RECORDED INFORMATION below:

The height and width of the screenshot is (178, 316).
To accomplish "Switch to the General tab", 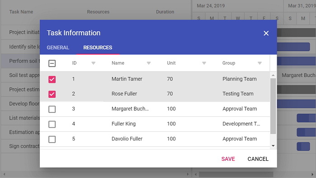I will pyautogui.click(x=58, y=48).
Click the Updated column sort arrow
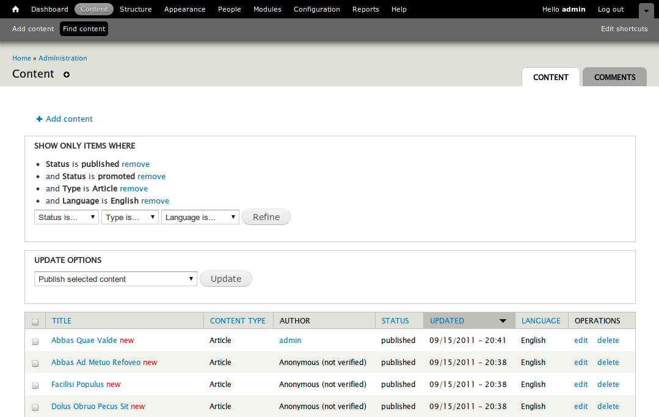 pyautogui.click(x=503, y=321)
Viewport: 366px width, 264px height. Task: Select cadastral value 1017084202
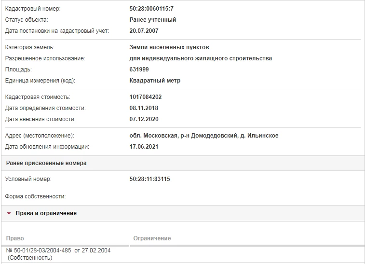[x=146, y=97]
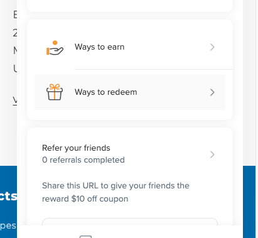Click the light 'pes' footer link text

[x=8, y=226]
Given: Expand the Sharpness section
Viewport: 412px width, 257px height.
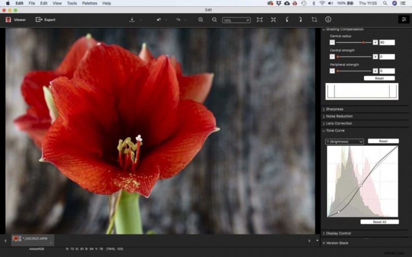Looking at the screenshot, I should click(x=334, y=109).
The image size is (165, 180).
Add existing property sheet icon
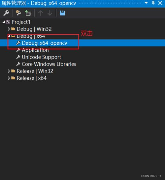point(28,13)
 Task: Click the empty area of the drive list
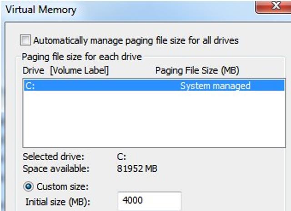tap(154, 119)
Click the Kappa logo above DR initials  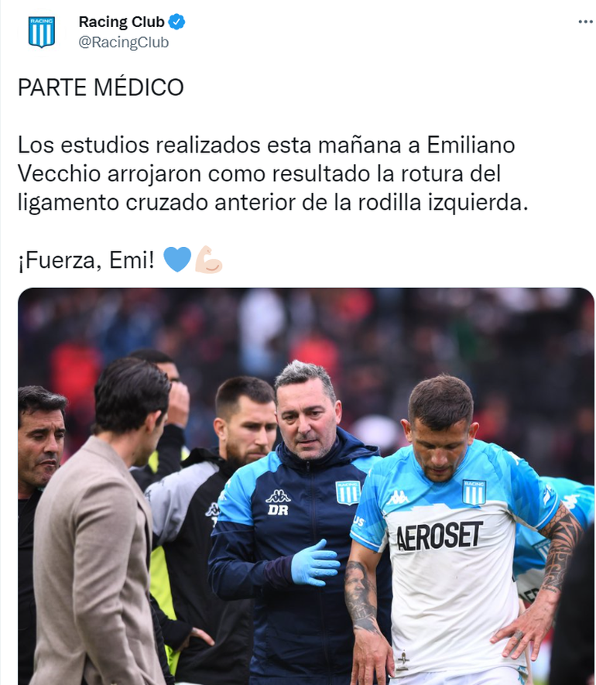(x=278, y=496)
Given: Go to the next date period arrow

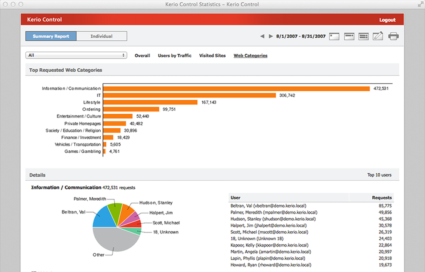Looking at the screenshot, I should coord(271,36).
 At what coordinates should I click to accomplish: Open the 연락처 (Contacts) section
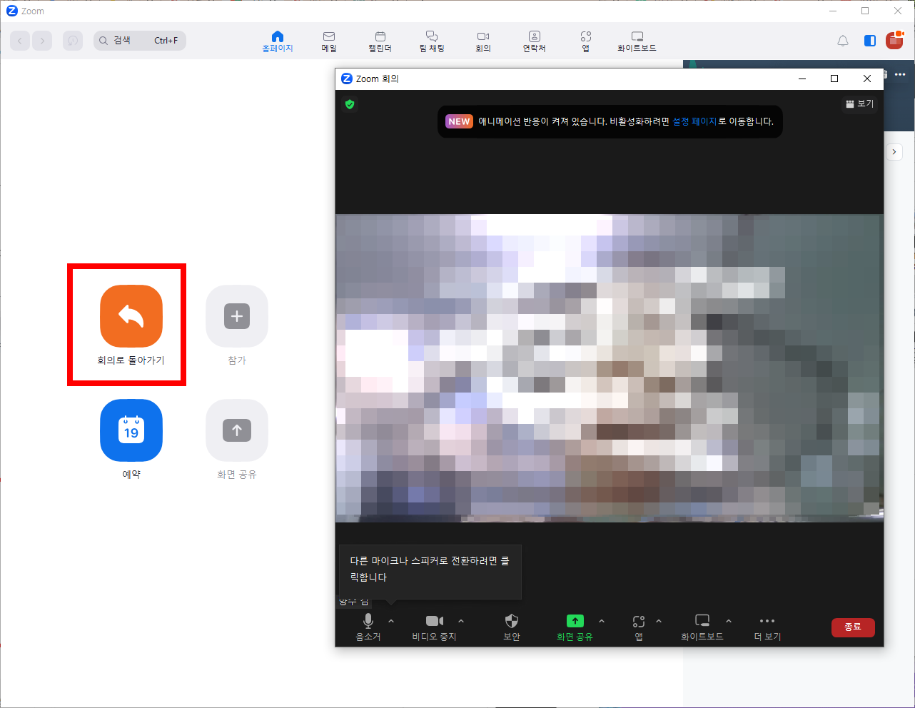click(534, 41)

End of RECORDED INFORMATION.

WORK INSTRUCTION
Give again exactly the lines from the one holding "At what coordinates" to the final line of the records, both ends included; any pictures stay out.

RESULT OF THE TASK
 At what coordinates should I click to accomplish: Open the 연락처 (Contacts) section
click(534, 41)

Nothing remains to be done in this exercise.